## Your objective
Collect all lines below with the string "beside".

## Records for this exercise
-----

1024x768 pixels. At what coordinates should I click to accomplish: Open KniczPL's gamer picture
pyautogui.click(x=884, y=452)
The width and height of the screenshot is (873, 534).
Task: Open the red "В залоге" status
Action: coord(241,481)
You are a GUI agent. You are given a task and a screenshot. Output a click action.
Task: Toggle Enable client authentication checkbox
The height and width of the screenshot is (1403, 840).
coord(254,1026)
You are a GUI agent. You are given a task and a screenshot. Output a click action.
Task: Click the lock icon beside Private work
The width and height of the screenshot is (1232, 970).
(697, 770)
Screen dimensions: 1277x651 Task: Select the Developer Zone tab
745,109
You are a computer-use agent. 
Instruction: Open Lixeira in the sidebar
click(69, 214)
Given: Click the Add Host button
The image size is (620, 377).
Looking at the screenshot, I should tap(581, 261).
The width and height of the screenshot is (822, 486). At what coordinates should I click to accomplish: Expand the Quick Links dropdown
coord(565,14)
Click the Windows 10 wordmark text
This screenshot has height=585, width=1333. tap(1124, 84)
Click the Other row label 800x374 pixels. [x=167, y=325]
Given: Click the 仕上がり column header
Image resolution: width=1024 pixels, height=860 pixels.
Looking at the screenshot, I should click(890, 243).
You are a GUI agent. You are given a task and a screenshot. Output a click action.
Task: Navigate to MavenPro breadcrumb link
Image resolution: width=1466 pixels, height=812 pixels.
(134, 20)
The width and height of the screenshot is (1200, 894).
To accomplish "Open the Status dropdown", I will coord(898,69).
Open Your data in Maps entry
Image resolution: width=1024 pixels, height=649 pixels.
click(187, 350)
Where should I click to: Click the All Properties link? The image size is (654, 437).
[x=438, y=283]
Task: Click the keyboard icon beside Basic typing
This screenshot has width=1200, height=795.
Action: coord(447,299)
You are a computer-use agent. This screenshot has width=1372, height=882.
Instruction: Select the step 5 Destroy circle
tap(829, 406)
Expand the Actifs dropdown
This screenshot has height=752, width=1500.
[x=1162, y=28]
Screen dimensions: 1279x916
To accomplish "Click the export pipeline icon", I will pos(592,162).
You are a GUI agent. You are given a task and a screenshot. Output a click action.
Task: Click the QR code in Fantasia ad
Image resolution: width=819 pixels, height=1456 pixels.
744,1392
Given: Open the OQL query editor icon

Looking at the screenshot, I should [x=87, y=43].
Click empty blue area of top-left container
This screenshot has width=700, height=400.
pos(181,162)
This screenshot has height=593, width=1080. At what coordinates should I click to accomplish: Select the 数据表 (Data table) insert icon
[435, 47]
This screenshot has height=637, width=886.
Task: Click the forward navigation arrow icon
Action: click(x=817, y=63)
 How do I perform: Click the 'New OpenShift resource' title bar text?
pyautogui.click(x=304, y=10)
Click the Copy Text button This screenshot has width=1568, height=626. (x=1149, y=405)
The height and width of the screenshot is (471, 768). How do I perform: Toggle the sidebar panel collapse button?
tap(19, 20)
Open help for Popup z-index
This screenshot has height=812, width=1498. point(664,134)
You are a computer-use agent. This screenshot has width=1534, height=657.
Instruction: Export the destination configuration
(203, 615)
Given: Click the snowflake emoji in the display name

-----

## Output of the exercise
Task: Click the lock icon beside Private work
Task: Click the keyboard icon beside Basic typing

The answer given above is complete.